• _ABOUT THIS EXERCISE_: Lines with "will": state how many there are in the records below, and nothing else.

• _EXTRACTED MATERIAL_:
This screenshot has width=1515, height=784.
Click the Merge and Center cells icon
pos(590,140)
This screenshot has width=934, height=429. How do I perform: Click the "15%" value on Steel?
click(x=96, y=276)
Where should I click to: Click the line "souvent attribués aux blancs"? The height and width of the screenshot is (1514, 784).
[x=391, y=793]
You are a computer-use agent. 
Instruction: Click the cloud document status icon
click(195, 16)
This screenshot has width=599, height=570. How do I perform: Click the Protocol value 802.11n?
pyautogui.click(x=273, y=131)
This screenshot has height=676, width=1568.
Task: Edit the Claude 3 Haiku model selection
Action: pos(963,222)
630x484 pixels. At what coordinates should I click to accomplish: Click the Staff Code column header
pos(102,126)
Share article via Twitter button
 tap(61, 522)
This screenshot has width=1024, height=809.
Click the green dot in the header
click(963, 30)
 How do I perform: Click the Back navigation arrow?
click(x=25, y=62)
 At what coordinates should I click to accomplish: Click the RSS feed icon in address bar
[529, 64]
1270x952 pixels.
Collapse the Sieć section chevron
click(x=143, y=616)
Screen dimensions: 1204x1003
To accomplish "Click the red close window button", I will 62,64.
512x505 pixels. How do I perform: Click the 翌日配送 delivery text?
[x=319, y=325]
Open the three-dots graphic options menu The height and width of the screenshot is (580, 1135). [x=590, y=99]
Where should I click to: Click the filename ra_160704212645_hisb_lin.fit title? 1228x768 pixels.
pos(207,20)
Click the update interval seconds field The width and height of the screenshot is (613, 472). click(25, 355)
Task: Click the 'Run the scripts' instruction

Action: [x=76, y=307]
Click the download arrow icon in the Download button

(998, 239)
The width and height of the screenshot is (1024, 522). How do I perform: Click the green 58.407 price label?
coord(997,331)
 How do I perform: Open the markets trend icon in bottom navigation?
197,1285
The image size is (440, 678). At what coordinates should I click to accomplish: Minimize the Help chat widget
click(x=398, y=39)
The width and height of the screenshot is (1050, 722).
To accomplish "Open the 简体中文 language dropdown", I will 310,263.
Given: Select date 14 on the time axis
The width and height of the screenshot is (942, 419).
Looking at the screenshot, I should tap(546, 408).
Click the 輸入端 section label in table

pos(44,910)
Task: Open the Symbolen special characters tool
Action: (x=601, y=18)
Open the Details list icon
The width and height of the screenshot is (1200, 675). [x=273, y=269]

• _WRITTEN ANSWER_: 2